A database is an organized collection of data, generally stored and accessed electronically from a computer system. Where databases are more complex they are often developed using formal design and modeling techniques.
✨ What is NoSQL ?
NoSQL can be defined as an approach to database designing, which holds a vast diversity of data such as key-value, multimedia, document, columnar, graph formats, external files, etc. NoSQL is purposefully developed for handling specific data models having flexible schemas to build modern applications. Some famous examples are MongoDB, Neo4J, HyperGraphDB, etc.
✨ What is MongoDB ?
MongoDB is a source-available cross-platform document-oriented database program. Classified as a NoSQL database program, MongoDB uses JSON-like documents with optional schemas.
✨ What is MongoDB Aggregation Framework ?
Aggregation operations process data records and return computed results. Aggregation operations group values from multiple documents together, and can perform a variety of operations on the grouped data to return a single result. MongoDB provides three ways to perform aggregation: the aggregation pipeline, the map-reduce function, and single purpose aggregation methods.

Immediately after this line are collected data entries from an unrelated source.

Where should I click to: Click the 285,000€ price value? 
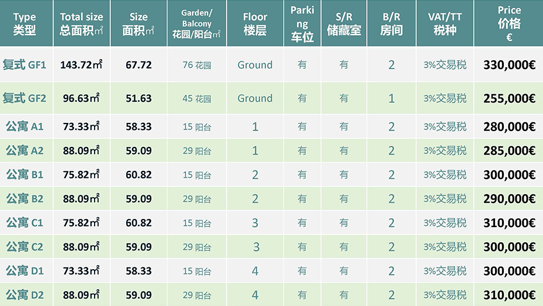[509, 150]
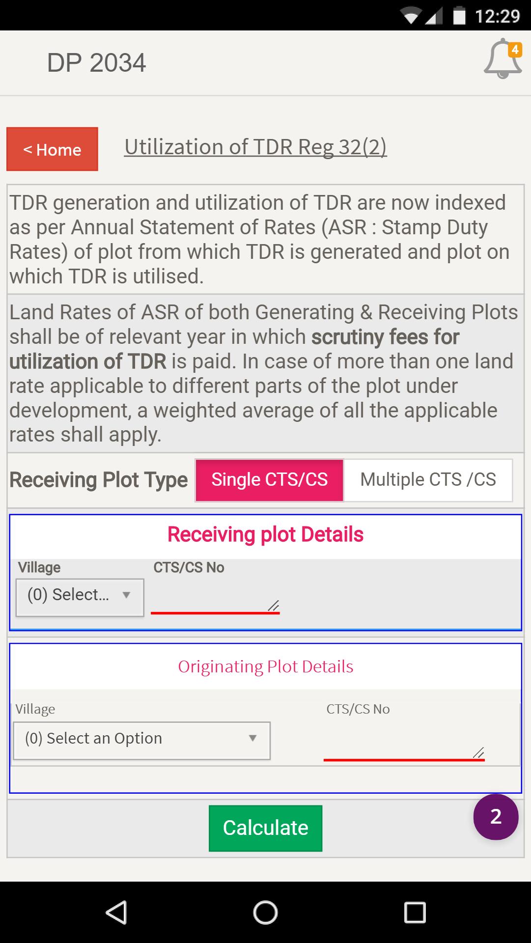Click the arrow on Select an Option dropdown

pos(252,738)
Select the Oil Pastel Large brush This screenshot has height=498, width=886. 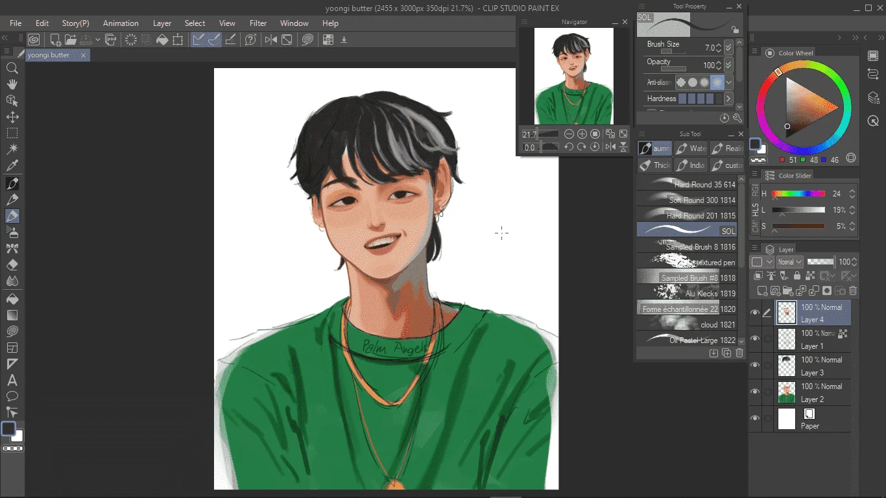pos(687,340)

✨ What is Aggregation Pipeline ?
MongoDB’s aggregation framework is modeled on the concept of data processing pipelines. Documents enter a multi-stage pipeline that transforms the documents into an aggregated result.
✨ What is Map Reduce Function ?
Map-reduce is a data processing paradigm for condensing large volumes of data into useful aggregated results.
Let’s begin with Task :🤩
✨ Task Description📄
🔅 Use Aggression Framework of MongoDB and Create Mapper and Reducer Program.

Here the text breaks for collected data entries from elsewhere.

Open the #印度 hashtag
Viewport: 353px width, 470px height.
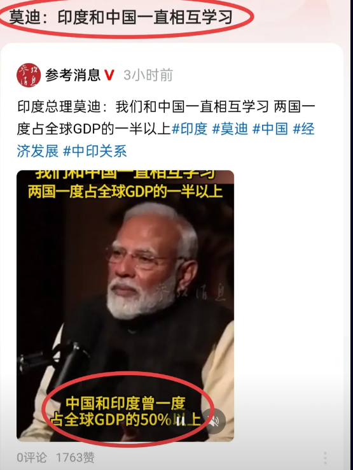coord(190,129)
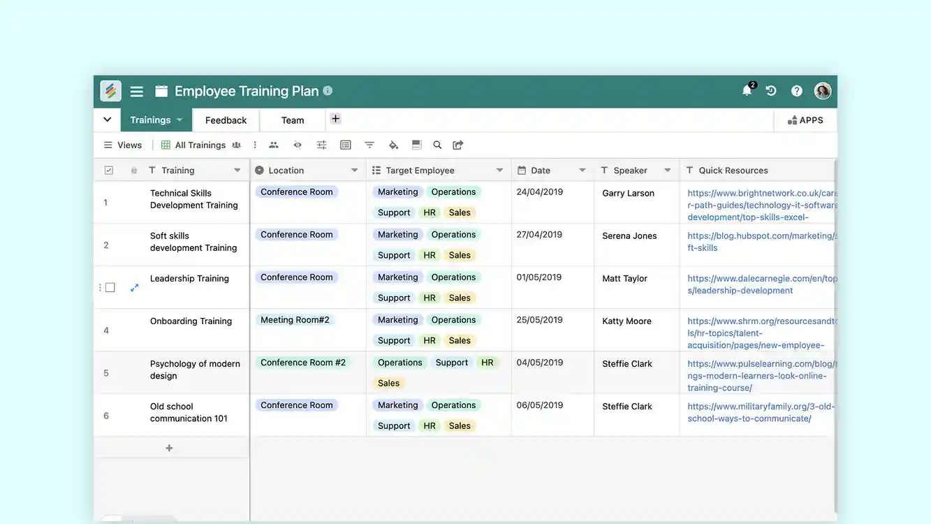Open the fill color bucket in the toolbar
This screenshot has height=524, width=931.
pyautogui.click(x=393, y=145)
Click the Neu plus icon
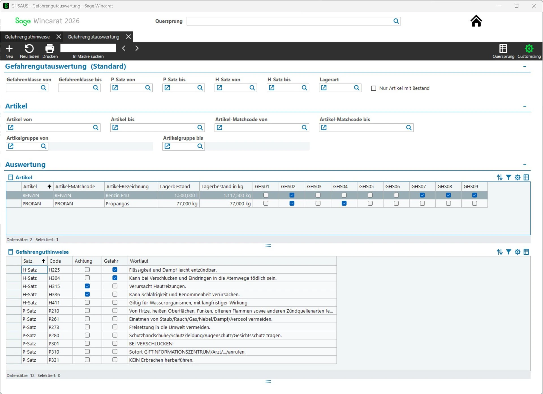543x394 pixels. [9, 49]
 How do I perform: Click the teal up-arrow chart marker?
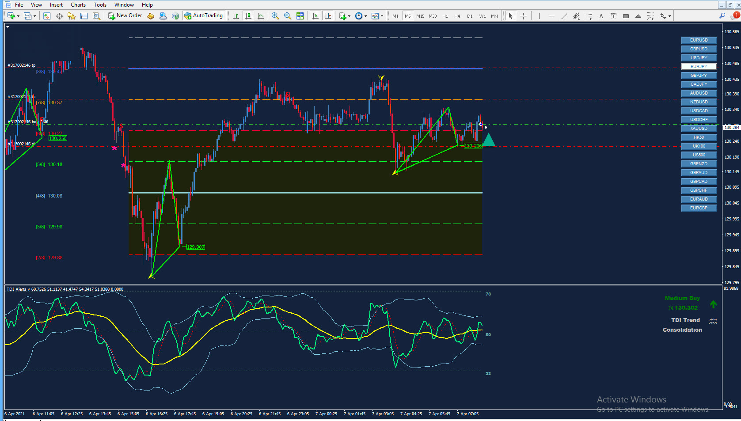488,140
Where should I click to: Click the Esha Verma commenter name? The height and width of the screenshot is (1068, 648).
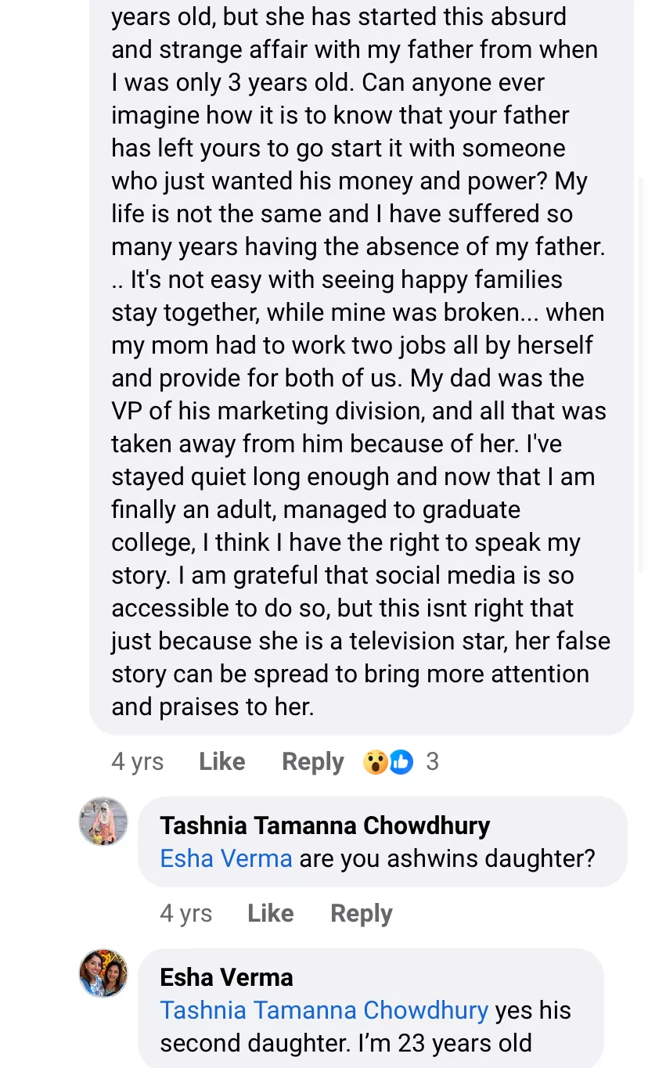click(226, 977)
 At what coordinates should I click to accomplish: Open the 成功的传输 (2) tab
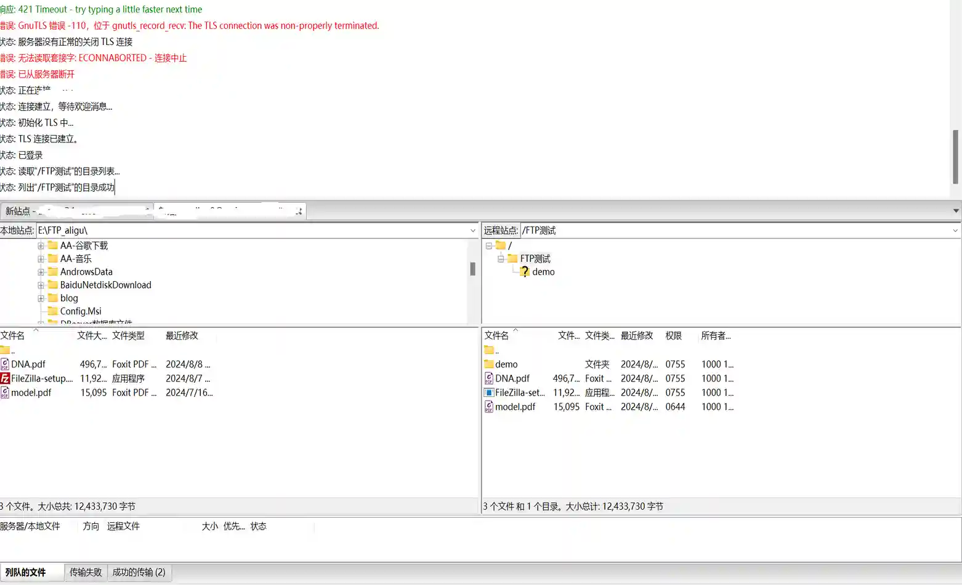(139, 572)
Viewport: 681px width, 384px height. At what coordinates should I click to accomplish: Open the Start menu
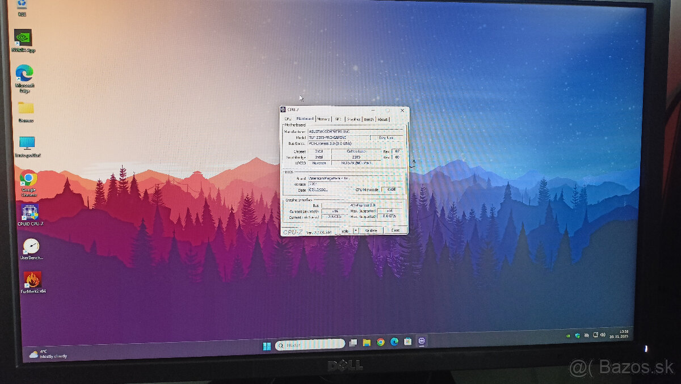[x=267, y=344]
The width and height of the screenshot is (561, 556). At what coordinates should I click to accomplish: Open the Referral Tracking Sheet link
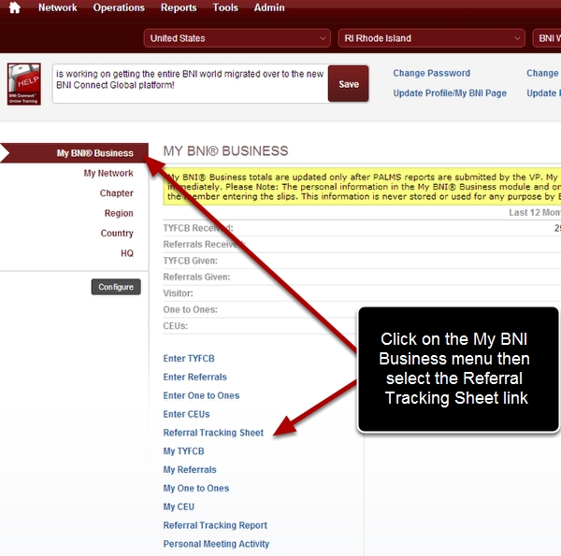click(x=213, y=433)
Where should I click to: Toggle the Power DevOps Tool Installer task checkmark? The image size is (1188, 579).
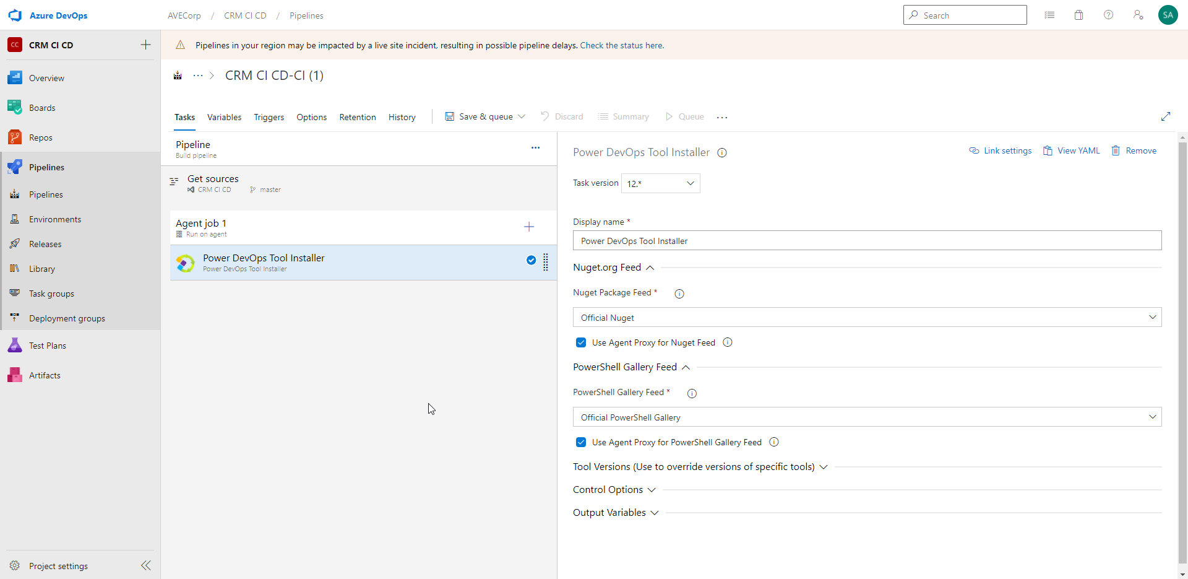pyautogui.click(x=531, y=260)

Before we begin with this we need to import the data in mongo database.
mongoimport sample.json -d <database_name> -c <collection_name> --jsonArray
👉🏻 Lets connect to mongodb shell :
# to see databases
show dbs# to see collections
use <database_name>
show collections
👉🏻 First let’s understand what our data contains and what our goal is ?
The data is of the countries and the languages the people speak there. So our goal is to find out how many countries speak same language.
👉🏻 We will perform this using two MongoDB Aggregation Framework :
- Aggregation Pipeline
- Map-Reduce Function
✨ Now let’s begin with task ….
👉🏻 Method 1: Aggregation Pipeline
db.countries.aggregate([{$group: {_id: {Language: “$Language”}, totalCountry: {$sum: 1}}}, {$sort: {totalCountry: 1}}])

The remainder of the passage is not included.